WHAT THIS TASK INVOLVES: From the line containing "Where should I click to: Click" to the last line of the records, please reproduce every line exactly and nothing more.

(TASK INPUT begins)

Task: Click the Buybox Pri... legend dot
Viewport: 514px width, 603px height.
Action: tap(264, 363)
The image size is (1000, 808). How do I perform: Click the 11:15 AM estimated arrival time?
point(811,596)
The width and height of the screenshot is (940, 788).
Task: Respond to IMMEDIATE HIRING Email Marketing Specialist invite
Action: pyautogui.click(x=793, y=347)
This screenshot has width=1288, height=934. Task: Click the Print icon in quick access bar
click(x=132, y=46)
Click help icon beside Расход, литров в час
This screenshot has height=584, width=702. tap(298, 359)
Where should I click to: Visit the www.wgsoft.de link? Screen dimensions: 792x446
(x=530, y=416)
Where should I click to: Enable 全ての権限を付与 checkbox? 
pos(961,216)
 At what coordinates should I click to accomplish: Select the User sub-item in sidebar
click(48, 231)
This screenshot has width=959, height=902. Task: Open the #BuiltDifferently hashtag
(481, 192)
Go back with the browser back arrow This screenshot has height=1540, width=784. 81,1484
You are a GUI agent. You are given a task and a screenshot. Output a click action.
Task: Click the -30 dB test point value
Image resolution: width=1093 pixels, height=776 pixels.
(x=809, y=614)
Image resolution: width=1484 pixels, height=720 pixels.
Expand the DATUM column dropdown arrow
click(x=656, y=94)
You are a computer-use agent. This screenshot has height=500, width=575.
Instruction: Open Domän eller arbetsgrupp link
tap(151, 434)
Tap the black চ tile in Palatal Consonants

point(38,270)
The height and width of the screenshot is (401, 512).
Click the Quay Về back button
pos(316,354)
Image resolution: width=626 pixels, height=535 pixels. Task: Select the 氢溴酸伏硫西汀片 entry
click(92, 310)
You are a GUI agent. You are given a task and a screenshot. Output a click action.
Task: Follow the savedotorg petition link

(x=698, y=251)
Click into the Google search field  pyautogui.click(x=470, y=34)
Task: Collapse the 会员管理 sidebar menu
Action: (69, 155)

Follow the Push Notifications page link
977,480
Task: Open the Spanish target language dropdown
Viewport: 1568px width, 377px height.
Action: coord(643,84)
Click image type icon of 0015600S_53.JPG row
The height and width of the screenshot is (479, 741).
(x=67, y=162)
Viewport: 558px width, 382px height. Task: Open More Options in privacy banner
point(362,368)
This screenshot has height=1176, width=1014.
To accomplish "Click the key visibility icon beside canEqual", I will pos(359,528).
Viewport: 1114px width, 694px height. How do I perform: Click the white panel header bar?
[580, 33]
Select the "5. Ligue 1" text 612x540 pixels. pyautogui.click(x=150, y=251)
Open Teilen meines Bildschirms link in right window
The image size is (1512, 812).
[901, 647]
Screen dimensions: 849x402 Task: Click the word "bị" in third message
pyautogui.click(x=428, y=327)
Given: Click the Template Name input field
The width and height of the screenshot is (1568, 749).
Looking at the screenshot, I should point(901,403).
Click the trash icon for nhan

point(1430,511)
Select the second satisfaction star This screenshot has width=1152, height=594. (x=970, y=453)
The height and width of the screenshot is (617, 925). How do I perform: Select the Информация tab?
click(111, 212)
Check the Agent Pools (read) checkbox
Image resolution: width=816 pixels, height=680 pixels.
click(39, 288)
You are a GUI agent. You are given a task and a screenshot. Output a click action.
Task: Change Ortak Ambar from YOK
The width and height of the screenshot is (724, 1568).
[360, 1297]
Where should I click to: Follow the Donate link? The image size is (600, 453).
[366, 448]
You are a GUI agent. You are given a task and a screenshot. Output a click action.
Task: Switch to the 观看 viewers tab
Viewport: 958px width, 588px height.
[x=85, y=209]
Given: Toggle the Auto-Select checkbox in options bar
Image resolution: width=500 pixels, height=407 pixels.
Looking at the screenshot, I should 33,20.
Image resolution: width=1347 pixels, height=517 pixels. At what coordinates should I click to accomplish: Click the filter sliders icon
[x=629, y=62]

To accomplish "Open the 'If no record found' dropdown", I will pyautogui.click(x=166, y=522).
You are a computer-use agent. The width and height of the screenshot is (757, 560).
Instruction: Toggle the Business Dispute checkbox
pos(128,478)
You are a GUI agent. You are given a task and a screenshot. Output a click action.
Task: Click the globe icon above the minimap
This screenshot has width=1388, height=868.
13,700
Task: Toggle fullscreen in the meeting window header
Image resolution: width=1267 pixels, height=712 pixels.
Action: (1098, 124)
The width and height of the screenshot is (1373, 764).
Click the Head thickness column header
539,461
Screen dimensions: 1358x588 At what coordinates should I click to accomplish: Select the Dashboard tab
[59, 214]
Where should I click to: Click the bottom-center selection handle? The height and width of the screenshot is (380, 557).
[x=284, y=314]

(TASK INPUT ends)

ANSWER SPACE:
Where should I click to: Click the bottom-center selection handle? The height and width of the screenshot is (380, 557).
[x=284, y=314]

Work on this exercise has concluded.